MATERIALS PROVIDED:
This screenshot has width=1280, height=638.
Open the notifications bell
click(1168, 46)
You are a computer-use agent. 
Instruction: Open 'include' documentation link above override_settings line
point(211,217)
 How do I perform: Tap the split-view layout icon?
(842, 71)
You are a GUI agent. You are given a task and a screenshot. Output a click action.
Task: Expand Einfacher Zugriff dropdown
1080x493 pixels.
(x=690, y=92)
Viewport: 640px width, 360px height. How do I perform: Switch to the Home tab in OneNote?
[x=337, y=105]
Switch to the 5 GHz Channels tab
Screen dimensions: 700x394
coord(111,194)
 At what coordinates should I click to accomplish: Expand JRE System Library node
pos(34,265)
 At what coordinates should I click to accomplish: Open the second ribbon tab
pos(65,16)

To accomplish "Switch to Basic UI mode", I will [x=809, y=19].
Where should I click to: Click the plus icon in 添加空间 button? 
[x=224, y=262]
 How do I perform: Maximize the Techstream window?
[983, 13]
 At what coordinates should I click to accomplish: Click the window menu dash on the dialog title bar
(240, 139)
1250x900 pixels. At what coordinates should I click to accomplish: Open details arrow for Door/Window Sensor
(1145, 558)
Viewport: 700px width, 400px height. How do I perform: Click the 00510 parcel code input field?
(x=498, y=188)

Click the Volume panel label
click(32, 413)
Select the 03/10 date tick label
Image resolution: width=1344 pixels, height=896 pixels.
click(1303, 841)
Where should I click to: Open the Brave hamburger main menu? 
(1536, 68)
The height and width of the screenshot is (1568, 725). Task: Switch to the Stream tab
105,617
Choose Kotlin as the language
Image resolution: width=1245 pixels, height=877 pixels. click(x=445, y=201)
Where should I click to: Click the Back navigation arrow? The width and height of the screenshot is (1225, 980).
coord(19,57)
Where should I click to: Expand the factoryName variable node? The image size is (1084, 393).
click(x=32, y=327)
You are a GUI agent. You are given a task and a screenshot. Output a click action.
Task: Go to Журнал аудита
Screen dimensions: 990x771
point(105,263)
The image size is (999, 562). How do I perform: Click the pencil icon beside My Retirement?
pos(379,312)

GOAL OF THE EXERCISE: Taking the line with "Where should I click to: Expand" as the start and the last line of the data above as the end, write out those two lines and every line between them exactly, and only those.

ANSWER TO THE EXERCISE:
Where should I click to: Expand the factoryName variable node? The image size is (1084, 393).
click(x=32, y=327)
You are a GUI agent. You are given a task and a screenshot. Output a click action.
Task: Go to Журнал аудита
Screen dimensions: 990x771
point(105,263)
The image size is (999, 562). How do I perform: Click the pencil icon beside My Retirement?
pos(379,312)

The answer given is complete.